Caco Antibes é também um pobre. A pobreza que tenta evitar e que abomina, já o atingiu faz certo tempo. O véu que a antiga posição social da família ainda consegue manter o impede de verificar tal fato, talvez o verifique, mas faz esforços contantes para o afastar de si. Mesmo que pela negação. Caco reproduz ao seu modo a ideologia dominante, mas está distante vários milhões de reais de Paulo Guedes, que ao odiar pobres, também o odeia, inevitavelmente. Caco sabe dos pesares, sabe dos reveses da vida dura enfrentada pela grande maioria dos pobres do país, mas não se identifica enquanto um. Dialogango em uma linguagem memetica: Te sobra ódio, pois te falta identidade de classe.
A negação do pertencimento aos excluídos é parte da sátira e também da crítica que o personagem realiza cada vez que enuncia seu bordão. A cada “Eu tenho horror a pobre” é o horror à pobreza quem é verbalizado. Construção ancestral de um país que até as vésperas do XIX amargava ainda a condição de colonia. A elite a qual Caco Antibes e a família de sua esposa pertenceram, um dia, via na pobreza o retrato do total rebaixamento moral. Não se trata, meramente de não frequentar mais os clubes e canapés dos quais sempre fizeram parte, é ser rebaixado a uma condição sub-humana, é estar literalmente, ao rés do chão. Não dispor mais dos recursos materiais que possibilitaram aos personagens não constar entre os pobres, não destituiu o núcleo familiar de suas convicções e crenças.

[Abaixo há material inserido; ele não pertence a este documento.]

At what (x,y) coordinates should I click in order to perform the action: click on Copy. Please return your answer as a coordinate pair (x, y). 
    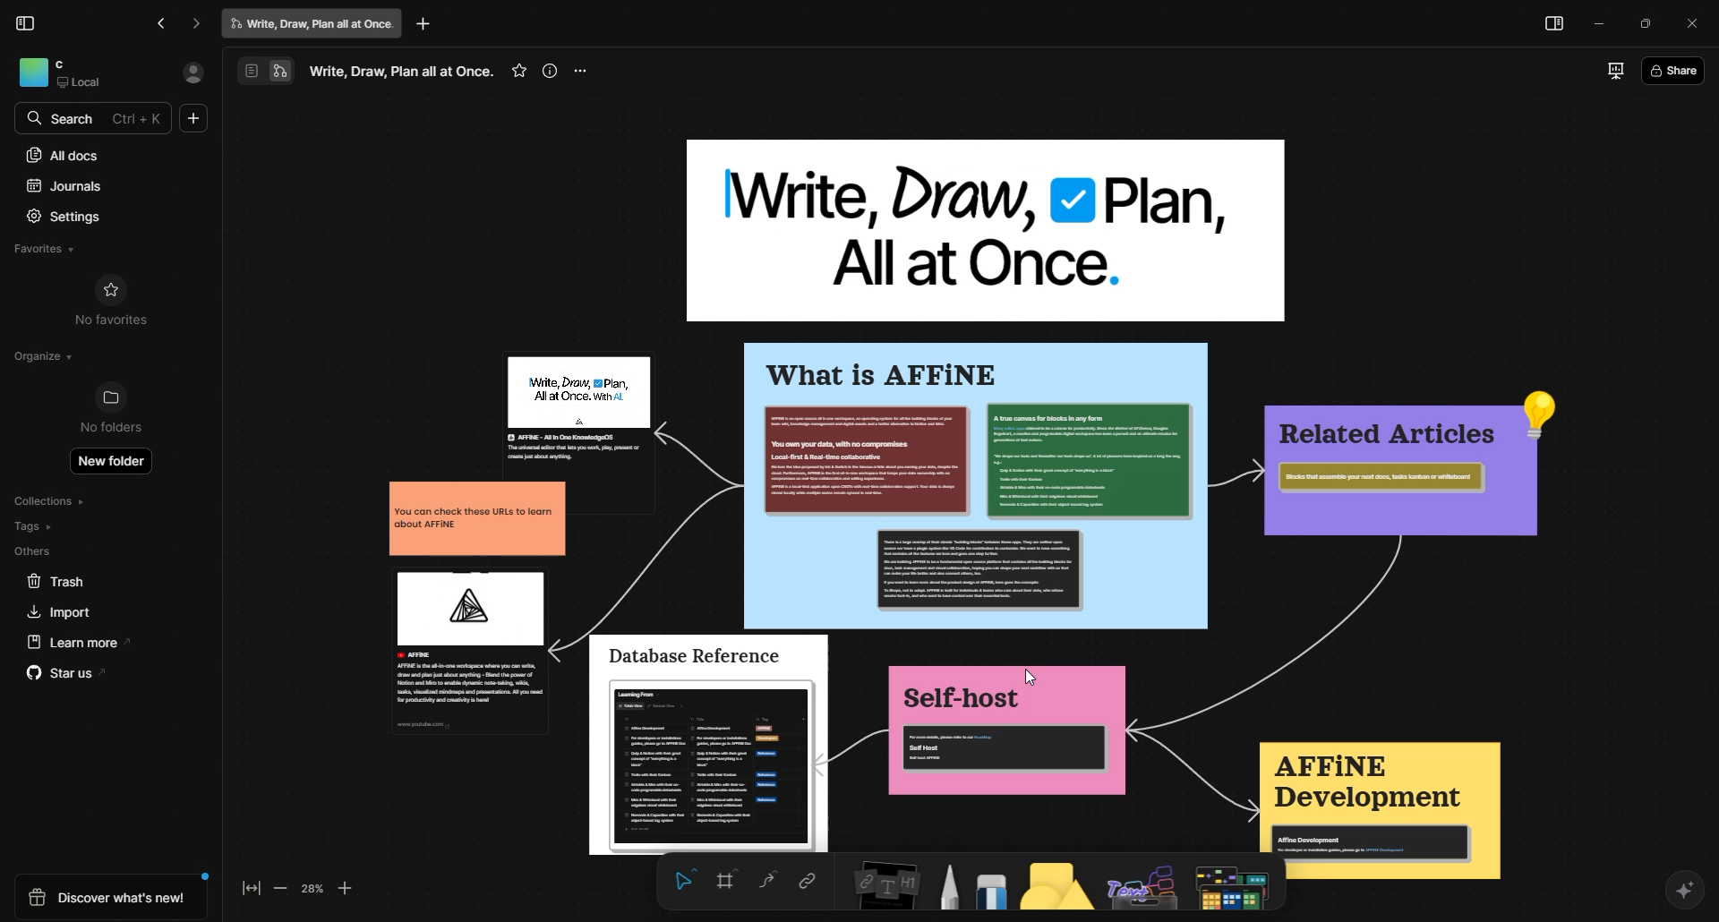
    Looking at the image, I should click on (803, 881).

A família em todos os episódios apresentados nunca recuperou seu status ou fortuna. E nisso consistia parte do humor do seriado. A luta pela permanência em um espaço ao qual foram arrancados é o enredo da peça. Caco, Magda, Vavá e Cassandra retratam um espectro da luta de classes. Quer queira quer não, a peça de Luis Gustavo e Daniel Filho tece um retrato social do país.
A mesma sociedade, ricamente ilustrada pelas criticas de Lima Barreto em sua produção literária é encontrada na obra. Mesmo sem a rispidez, ironia e teor de denuncia do autor carioca. A critica de Lima ao estrangeirismo, aos costumes da nobreza incorporados pela sociedade como um todo, as tentativas dos pobres de escaparem, ao menos, da rotulação de pobre – como se houvesse intenção de um projeto inclusivo por parte da elite ou mesmo do compartilhamento do status de cidadão. Uma caricatura do passado colonial carioca, incorporada no DNA e genes da elite paulista. Caco não trás Guedes em sua persona, ainda que o replique ideologicamente. Caco trás a pobrefobia do pobre contra o pobre, do que encontra alento a sua própria condição de penúria no rebaixamento de outros pobres. Não trás resposta alguma para a resolução de seus problemas, mas há alguém em algum lugar do país em condições piores. Reformulando a máxima de Sartre para a miséria do contexto nacional: O inferno somos nós, e a danação é para o outro. Há mais de nós, dos eleitores de Bolsonaro e de um Brasil que não se encontra em si e que tem dificuldades em se assumir em Caco Antibes que em Paulo Guedes.
Paulo Guedes e sua fala são a representação explicita de quem é, como é, e quem são os proprietários e abonados do país. Caco Antibes é apenas um ventríloquo, indevido e inaceitável entre os mais abastados. A reprodução da ideologia dominante em sua face mais cruel. O horror aos pobres não nos pertence, mas nos foi estendido, a única concessão que a elite nacional foi capaz de realizar ao longo de nossa pobre, triste e compartilhada história.